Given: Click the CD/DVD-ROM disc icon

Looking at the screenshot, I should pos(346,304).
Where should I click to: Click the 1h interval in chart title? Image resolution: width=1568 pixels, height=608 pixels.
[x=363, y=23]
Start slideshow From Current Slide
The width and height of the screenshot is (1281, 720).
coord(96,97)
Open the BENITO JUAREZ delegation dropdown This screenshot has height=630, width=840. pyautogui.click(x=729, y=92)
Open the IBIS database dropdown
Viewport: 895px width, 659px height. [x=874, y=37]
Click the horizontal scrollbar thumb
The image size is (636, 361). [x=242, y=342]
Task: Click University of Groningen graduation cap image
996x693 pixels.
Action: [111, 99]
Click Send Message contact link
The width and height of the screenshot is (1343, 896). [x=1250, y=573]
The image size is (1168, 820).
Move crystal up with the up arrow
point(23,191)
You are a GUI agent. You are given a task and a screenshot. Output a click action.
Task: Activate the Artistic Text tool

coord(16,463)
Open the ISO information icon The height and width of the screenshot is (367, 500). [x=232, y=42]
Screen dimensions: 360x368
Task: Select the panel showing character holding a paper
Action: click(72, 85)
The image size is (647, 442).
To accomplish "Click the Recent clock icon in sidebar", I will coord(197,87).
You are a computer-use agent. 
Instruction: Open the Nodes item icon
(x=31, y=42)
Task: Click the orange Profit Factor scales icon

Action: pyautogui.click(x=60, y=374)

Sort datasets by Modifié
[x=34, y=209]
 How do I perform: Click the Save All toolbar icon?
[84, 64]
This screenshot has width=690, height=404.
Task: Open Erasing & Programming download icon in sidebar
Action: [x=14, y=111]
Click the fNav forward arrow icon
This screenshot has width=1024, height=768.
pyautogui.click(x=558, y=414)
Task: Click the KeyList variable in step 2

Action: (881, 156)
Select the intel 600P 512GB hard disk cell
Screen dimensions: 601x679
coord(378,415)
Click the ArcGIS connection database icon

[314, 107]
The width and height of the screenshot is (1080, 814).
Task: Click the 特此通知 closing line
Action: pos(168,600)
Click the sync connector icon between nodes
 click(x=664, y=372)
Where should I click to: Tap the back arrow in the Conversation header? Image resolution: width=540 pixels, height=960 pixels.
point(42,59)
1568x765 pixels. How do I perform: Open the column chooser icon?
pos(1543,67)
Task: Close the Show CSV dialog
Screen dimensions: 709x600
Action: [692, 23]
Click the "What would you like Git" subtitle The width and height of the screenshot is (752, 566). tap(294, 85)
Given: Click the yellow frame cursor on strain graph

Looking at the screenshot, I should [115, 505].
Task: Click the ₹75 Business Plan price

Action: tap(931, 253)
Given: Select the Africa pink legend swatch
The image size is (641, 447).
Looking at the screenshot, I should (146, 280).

☆ ☆ ☆ ☆

_Exercise prompt:_
Return every line of the data above in which "agent" appears.

_Worked solution:_
You are a GUI agent. You are given a task and a screenshot. Output a click action.
You are a computer-use agent. 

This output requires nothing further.